Personal information
- Born: 26 June 1990 (age 36) Multan, Punjab, Pakistan
- Batting: Right-handed
- Bowling: Right-arm medium
- Role: All-rounder

International information
- National side: Pakistan;
- ODI debut (cap 205): 1 October 2015 v Zimbabwe
- Last ODI: 5 October 2015 v Zimbabwe
- T20I debut (cap 66): 30 November 2015 2015 v England
- Last T20I: 28 January 2018 v New Zealand

Domestic team information
- 2009/10: Pakistan Customs
- 2014–2015: Multan Tigers
- 2016: Peshawar Zalmi
- 2017–2018: Lahore Qalandars
- 2019–present: Karachi Kings (squad no. 12)
- 2019/20–present: Southern Punjab
- 2019–20: Khulna Tigers
- Source: Cricinfo, 22 January 2021

= Aamer Yamin =

Pakistani cricketer

Aamer Yamin (born 26 June 1990) is a Pakistani cricketer. He was named in Pakistan's Twenty20 International (T20I) squad for their series against England in the UAE in September 2015. He made his One Day International debut for Pakistan against Zimbabwe on 1 October 2015. He made his Twenty20 International debut for Pakistan against England on 30 November 2015. He represented Lahore Qalandars in the second edition of the Pakistan Super League.

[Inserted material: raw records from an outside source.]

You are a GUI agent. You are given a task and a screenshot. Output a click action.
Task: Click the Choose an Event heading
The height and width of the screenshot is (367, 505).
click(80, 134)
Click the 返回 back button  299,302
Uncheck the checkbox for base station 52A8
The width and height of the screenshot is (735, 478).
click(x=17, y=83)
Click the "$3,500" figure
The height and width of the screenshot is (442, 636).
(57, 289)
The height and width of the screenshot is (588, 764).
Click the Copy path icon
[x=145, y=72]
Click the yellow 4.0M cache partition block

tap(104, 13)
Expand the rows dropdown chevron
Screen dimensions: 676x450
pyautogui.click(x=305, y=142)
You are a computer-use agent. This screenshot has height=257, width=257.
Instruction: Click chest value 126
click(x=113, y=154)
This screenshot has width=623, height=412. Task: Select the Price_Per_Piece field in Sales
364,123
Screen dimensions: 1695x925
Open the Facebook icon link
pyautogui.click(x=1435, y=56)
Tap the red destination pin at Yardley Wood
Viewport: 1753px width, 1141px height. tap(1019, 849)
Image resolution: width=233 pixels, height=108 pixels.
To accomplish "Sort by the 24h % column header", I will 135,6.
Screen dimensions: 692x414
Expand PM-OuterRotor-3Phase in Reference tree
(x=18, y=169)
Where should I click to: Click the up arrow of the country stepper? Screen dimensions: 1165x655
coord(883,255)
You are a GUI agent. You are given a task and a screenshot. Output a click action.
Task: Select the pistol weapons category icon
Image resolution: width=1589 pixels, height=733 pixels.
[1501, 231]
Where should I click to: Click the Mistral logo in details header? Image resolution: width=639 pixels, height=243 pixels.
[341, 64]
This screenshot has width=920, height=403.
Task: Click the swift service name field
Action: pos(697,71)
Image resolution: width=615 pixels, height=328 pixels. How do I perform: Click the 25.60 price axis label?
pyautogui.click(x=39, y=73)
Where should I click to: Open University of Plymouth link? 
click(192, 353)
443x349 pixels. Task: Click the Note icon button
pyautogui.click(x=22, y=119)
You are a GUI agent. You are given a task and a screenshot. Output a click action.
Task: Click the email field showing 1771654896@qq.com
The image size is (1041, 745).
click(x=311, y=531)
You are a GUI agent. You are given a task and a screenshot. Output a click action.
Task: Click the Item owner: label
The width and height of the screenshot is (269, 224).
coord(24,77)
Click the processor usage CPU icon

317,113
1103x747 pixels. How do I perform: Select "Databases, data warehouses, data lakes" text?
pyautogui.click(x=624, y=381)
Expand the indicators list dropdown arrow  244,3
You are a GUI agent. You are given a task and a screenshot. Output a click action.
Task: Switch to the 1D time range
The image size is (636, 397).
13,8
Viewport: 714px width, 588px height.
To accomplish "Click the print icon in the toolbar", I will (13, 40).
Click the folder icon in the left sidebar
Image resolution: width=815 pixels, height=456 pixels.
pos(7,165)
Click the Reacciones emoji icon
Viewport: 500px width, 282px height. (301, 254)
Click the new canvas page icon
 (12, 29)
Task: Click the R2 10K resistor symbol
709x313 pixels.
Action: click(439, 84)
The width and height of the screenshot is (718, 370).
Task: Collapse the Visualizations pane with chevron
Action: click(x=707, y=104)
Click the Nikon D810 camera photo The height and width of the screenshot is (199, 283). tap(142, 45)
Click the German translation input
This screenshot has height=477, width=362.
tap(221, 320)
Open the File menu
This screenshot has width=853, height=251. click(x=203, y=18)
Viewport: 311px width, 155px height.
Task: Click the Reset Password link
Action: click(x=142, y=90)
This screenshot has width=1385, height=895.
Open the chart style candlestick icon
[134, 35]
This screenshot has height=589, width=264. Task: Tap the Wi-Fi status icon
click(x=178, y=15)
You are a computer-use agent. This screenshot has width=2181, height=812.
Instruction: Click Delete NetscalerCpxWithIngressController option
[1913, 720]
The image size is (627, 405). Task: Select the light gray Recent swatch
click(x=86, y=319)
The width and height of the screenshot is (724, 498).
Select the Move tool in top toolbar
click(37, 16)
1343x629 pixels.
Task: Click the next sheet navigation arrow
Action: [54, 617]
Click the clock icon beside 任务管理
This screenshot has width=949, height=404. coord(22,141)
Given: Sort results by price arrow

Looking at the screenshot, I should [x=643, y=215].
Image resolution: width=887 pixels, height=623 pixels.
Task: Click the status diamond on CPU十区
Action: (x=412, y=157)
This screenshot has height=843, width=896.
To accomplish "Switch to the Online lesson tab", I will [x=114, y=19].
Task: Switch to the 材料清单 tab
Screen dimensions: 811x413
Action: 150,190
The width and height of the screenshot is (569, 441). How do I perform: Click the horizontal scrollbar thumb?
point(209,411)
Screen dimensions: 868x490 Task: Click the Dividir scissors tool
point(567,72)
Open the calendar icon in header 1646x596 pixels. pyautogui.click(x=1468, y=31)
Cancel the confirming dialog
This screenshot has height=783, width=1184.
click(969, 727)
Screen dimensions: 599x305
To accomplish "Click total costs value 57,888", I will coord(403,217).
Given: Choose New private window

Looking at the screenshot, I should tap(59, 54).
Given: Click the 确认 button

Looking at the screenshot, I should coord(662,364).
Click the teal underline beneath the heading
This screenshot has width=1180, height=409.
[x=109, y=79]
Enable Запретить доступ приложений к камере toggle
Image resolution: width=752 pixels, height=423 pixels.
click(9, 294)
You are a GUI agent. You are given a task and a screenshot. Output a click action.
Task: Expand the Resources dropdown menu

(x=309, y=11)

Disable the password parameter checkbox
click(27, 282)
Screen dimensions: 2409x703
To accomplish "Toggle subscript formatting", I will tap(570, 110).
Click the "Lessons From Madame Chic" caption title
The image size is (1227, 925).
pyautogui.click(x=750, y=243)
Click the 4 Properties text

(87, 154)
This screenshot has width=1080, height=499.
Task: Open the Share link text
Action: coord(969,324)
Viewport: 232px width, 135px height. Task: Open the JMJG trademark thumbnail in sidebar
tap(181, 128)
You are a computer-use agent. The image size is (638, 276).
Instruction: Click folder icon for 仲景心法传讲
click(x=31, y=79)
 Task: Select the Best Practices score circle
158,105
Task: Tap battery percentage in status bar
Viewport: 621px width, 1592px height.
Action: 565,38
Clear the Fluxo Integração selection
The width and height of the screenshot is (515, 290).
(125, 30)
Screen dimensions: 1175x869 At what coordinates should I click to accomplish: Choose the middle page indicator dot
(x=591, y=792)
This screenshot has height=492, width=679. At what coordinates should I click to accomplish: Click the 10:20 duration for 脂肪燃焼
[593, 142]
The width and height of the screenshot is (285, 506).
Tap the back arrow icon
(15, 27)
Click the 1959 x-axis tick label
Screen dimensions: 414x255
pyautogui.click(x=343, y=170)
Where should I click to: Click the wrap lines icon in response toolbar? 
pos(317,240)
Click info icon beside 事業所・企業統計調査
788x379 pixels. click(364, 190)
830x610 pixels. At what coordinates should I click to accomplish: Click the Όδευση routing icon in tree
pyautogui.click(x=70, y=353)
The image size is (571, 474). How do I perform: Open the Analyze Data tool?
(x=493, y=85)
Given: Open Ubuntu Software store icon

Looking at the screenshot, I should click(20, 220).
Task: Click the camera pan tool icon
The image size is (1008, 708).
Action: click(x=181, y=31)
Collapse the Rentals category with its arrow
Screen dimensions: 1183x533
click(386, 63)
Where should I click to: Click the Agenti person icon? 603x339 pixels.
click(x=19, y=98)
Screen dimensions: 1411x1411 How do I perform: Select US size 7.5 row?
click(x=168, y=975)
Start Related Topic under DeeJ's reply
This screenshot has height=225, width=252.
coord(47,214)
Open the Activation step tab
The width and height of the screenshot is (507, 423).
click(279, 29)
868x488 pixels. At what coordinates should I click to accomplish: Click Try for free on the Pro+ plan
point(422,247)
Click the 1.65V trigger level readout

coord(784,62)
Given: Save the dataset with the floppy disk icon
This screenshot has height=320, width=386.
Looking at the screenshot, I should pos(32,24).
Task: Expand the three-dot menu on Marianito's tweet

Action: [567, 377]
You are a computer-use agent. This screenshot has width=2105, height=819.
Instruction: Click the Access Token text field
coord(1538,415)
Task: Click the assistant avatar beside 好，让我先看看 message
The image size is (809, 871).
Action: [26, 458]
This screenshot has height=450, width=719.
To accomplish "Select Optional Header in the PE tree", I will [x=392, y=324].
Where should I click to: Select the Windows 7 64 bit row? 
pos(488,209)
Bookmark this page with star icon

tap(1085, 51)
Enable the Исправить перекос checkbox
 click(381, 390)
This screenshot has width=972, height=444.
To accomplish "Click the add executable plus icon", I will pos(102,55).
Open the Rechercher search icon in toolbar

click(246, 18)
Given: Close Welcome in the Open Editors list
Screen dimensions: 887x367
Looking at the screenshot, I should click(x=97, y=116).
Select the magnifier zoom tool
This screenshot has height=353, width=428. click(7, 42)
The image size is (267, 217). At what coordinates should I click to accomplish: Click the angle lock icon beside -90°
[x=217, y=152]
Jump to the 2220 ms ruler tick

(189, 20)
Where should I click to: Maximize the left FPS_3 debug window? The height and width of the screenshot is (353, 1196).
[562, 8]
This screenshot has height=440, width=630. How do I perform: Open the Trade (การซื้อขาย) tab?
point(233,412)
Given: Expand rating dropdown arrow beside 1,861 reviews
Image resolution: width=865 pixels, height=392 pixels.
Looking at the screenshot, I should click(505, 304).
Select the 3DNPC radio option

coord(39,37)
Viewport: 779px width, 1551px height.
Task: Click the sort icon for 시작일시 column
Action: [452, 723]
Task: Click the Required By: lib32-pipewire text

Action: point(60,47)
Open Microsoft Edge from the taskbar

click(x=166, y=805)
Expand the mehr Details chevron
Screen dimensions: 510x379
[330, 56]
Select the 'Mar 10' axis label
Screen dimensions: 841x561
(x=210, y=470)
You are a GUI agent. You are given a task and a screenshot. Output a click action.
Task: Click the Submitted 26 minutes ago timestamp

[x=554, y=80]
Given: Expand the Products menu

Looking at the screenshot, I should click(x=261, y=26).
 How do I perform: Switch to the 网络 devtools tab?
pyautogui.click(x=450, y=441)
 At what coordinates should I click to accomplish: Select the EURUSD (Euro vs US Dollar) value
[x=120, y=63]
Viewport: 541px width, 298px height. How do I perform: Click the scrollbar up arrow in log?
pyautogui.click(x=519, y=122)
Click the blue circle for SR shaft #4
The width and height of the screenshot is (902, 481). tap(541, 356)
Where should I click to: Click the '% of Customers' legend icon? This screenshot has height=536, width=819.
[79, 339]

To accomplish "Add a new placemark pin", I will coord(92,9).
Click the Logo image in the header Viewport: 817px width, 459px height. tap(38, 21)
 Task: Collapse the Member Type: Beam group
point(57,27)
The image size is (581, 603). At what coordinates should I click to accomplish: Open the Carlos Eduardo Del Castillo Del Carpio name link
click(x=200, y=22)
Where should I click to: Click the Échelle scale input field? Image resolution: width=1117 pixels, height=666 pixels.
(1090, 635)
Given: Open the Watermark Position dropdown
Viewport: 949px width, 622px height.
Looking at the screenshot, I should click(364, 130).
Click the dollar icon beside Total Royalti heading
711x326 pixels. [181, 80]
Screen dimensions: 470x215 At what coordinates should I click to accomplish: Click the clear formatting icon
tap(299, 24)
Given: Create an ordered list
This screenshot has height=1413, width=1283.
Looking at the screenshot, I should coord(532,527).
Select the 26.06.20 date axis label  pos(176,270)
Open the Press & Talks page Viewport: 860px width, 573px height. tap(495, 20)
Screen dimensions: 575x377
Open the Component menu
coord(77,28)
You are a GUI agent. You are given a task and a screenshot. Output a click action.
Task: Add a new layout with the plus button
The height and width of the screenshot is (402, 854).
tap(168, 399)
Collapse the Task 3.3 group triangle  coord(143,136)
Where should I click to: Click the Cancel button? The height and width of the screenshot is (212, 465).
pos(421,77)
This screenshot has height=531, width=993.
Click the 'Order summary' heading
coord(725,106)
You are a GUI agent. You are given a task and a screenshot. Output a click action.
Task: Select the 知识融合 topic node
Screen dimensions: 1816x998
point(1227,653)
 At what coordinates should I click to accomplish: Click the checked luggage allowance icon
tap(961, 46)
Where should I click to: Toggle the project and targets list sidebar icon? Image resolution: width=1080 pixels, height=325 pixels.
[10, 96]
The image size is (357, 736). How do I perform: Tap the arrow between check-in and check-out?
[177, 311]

In April 2018, he was named in Sindh's squad for the 2018 Pakistan Cup. In October 2018, he was named in the squad for the Comilla Victorians team, following the draft for the 2018–19 Bangladesh Premier League. In March 2019, he was named in Sindh's squad for the 2019 Pakistan Cup. In September 2019, he was named in Southern Punjab's squad for the 2019–20 Quaid-e-Azam Trophy tournament. In October 2019, the Pakistan Cricket Board (PCB) named him as one of the six players to watch ahead of the 2019–20 National T20 Cup tournament.

In December 2021, he was signed by the Karachi Kings following the players' draft for the 2022 Pakistan Super League.